É preciso frisar bem que a assinatura desse contrato foi feita antes de se verificar o sucesso ou o fracasso da experiência do Teatro Nacional, para a qual a Prefeitura concorre com setenta contos.
A Prefeitura quis apenas fazer a experiência para ficar na experiência?
Não é crível que tal critério administrativo seja decisão no Palácio da Praça da República.
Com a experiência do Teatro Nacional que se está fazendo no Municipal, e que é positivamente vitoriosa, contraiu a prefeitura uma obrigação moral – criar, já com bases inteligentes, o definitivo Teatro Nacional.
Pouco importa que esse teatro venha a funcionar no Municipal, basta que funcione, como o queria Arthur Azevedo, num outro teatro, mais acessível ao público, e que seja uma garantia para a companhia.
No seu último relatório o Sr. Prefeito Municipal declarou que espera receber, para o próximo exercício, nada menos de 350 contos do imposto sobre o teatro. A Prefeitura é obrigada a despender anualmente, só com a manutenção do Elefante Branco, a elevada quantia de duzentos contos. Gaste-os, dando o teatro de graça à “La Teatrale”, mas procure outro teatro para o Nacional, e dê-lhe a subvenção de 120 contos, com cláusula de uma temporada maior e mais produtiva, porque ainda lhe sobram 30 contos para manter a Escola Dramática.

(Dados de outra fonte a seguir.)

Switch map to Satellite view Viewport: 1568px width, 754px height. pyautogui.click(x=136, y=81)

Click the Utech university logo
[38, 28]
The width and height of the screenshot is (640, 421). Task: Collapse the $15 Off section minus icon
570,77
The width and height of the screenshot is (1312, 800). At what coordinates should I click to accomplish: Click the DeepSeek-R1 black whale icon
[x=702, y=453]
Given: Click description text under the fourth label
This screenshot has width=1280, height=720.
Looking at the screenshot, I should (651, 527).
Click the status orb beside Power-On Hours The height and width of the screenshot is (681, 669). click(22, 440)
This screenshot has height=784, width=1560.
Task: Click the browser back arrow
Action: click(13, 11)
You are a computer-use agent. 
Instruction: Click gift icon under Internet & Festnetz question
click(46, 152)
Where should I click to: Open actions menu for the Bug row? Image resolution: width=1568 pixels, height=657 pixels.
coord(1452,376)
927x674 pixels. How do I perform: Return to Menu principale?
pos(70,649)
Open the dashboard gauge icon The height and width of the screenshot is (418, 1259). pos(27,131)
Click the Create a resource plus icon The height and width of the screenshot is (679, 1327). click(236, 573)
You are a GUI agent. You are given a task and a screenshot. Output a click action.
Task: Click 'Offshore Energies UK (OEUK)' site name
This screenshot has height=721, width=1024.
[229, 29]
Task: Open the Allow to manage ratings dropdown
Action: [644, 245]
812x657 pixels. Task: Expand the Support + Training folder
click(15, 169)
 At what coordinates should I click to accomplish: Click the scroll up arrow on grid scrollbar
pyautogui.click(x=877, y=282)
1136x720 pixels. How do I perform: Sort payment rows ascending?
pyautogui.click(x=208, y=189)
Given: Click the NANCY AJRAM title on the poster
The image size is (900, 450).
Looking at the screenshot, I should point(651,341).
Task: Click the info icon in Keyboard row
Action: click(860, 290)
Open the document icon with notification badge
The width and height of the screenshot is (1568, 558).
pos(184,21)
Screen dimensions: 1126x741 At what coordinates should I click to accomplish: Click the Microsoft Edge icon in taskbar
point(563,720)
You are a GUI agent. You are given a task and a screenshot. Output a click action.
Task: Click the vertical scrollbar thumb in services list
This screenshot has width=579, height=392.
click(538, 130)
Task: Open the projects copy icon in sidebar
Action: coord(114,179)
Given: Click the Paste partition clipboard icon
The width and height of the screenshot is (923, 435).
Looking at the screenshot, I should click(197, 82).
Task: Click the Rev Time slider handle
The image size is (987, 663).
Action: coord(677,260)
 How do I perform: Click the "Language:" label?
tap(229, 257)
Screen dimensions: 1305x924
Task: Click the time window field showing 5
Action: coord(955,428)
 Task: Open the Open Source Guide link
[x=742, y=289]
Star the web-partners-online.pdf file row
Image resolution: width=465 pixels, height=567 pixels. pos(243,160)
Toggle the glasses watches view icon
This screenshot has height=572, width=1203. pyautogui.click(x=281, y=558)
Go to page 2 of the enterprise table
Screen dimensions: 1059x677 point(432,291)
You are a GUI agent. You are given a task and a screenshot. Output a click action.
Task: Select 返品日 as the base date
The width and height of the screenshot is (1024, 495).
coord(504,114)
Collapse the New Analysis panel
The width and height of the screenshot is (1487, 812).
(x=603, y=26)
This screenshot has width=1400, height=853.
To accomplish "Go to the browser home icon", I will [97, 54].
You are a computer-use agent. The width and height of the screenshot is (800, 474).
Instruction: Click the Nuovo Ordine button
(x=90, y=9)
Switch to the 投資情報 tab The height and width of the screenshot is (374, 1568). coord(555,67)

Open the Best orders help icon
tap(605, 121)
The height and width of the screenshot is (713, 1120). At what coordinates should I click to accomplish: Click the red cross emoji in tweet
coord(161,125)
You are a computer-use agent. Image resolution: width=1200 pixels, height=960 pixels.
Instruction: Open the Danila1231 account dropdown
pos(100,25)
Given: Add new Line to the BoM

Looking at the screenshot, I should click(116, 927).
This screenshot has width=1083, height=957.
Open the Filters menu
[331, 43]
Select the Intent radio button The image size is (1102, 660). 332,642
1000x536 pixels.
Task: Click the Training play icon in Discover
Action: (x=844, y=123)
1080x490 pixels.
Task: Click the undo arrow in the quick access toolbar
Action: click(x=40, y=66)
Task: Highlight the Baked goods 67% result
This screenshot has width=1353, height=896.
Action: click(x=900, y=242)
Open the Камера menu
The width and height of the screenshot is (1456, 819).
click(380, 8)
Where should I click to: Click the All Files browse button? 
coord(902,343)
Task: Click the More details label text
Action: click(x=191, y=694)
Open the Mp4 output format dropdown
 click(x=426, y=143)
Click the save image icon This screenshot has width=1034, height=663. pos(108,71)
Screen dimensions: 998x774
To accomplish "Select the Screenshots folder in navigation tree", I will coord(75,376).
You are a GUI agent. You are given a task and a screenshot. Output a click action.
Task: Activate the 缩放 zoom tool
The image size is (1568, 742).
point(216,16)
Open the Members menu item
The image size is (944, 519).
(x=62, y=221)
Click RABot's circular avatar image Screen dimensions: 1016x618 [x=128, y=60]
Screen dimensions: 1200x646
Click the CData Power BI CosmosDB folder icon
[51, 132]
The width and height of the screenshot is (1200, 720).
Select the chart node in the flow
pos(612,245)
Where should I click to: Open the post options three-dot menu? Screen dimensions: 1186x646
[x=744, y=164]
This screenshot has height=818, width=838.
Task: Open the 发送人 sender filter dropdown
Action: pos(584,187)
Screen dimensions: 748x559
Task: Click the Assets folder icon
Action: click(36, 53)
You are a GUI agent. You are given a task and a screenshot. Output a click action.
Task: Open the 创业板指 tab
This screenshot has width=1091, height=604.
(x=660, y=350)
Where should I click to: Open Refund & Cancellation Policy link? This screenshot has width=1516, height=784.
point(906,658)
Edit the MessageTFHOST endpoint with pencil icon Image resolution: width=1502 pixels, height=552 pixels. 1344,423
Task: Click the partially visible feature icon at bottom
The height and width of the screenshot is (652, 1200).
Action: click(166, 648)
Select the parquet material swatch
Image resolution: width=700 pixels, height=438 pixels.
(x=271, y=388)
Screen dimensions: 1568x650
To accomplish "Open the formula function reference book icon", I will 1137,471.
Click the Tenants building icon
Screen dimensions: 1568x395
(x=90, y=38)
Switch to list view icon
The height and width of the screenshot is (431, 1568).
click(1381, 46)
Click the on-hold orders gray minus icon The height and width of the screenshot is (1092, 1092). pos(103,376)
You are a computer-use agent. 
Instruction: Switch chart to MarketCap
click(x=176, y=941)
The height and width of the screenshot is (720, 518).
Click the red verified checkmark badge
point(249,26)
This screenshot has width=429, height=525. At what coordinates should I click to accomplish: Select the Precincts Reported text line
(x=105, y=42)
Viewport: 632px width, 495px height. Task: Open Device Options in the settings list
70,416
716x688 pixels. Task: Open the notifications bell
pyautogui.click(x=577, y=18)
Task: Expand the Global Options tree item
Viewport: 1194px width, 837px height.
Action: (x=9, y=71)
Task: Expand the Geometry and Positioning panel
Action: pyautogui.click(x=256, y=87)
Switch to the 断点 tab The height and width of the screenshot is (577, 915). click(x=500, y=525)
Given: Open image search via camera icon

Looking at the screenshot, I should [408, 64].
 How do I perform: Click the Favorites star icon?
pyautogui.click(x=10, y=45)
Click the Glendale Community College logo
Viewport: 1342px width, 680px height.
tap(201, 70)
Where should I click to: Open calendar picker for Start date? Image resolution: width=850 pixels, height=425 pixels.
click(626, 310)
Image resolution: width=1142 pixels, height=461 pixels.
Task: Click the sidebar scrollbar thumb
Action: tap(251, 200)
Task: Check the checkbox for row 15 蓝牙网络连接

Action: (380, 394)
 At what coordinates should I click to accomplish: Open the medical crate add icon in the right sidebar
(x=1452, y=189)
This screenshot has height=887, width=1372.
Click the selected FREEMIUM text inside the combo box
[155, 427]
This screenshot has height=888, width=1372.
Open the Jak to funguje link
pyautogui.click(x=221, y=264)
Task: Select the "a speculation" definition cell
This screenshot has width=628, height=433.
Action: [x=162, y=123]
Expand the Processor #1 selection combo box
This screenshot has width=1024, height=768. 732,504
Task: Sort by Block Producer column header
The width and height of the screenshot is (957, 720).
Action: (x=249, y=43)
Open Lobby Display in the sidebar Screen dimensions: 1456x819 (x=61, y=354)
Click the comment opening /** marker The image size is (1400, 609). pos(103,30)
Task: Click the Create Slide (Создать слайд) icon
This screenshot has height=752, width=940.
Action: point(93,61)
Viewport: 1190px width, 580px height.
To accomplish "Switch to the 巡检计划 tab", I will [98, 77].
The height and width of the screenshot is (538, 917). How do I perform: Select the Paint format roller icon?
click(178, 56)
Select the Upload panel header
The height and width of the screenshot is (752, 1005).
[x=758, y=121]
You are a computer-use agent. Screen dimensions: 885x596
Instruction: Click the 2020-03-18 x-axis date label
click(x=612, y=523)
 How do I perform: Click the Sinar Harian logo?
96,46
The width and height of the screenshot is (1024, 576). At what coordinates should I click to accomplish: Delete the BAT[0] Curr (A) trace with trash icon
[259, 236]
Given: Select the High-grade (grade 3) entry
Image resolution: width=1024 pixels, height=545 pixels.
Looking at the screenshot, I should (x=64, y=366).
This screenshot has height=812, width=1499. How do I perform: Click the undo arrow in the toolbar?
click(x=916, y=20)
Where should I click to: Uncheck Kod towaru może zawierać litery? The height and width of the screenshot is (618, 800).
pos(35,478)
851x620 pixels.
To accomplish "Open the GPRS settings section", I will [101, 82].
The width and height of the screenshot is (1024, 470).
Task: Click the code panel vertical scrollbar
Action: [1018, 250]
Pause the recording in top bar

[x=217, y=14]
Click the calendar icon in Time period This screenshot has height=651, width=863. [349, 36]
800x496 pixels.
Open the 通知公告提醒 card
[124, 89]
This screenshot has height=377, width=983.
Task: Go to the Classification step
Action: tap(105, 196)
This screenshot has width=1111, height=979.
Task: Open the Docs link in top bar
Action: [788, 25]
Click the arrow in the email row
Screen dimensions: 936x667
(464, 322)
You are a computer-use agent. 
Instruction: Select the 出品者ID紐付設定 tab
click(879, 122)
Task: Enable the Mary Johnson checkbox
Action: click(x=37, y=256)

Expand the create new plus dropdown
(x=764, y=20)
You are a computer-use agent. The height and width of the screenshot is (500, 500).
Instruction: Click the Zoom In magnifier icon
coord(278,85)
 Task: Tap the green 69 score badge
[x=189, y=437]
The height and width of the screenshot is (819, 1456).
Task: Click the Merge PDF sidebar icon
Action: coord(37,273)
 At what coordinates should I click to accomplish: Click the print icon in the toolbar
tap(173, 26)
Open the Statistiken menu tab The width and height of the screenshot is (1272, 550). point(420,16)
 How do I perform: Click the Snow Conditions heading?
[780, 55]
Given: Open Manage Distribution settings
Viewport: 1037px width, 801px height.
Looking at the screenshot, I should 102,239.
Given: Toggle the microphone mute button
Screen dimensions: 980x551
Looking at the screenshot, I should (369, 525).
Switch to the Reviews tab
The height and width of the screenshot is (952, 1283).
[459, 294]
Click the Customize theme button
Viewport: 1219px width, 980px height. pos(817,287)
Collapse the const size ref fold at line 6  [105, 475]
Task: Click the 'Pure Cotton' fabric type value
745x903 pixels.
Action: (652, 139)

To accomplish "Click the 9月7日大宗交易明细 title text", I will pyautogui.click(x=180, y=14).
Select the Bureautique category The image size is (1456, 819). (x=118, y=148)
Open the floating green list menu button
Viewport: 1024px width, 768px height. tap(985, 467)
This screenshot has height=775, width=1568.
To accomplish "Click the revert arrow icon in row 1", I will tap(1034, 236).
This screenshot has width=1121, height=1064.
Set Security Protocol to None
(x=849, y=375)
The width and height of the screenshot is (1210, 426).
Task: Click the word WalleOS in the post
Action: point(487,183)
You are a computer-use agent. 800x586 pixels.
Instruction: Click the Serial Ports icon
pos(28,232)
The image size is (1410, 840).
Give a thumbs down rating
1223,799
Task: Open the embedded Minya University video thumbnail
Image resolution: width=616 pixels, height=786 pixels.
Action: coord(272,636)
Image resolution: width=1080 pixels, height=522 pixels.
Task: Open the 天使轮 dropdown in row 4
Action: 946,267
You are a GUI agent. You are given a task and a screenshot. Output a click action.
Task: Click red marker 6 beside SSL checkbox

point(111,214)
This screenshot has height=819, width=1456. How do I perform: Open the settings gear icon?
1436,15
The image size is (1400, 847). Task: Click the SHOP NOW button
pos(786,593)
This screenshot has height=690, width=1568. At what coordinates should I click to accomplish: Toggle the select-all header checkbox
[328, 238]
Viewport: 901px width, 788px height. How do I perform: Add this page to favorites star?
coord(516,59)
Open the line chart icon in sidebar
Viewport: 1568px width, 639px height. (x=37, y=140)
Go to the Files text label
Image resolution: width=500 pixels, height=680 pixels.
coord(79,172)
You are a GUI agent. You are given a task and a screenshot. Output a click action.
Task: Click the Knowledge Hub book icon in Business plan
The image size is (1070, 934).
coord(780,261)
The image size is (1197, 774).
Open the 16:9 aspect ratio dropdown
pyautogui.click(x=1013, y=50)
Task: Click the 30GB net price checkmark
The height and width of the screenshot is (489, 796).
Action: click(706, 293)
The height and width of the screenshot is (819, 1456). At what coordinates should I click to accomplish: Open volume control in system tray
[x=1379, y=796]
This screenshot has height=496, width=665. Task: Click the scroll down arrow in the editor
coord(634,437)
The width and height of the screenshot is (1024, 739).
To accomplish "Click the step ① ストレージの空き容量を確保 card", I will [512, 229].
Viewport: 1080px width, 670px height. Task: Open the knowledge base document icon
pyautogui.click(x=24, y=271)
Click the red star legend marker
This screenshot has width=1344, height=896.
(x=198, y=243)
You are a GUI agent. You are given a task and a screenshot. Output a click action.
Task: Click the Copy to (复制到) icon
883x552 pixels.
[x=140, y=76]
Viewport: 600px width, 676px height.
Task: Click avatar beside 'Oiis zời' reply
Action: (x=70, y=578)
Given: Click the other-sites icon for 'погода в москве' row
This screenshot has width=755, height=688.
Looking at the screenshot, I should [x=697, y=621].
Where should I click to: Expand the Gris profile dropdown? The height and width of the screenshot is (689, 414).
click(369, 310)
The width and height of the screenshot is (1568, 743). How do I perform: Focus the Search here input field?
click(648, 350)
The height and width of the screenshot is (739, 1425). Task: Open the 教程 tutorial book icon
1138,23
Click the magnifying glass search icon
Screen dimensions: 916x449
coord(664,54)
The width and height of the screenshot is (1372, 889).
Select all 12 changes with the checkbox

A Prefeitura o que não pode é estar a botar dinheiro fora, como essa liberalidade de dinheiro para custeio do Municipal só para que o teatro seja utilizado por “La Teatrale”, deixando ao abandono a literatura dramática nacional, os atores nacionais e os cenógrafos nacionais e toda a multidão de aptidões de que o Teatro Nacional há de se utilizar com proveito para a arte nacional.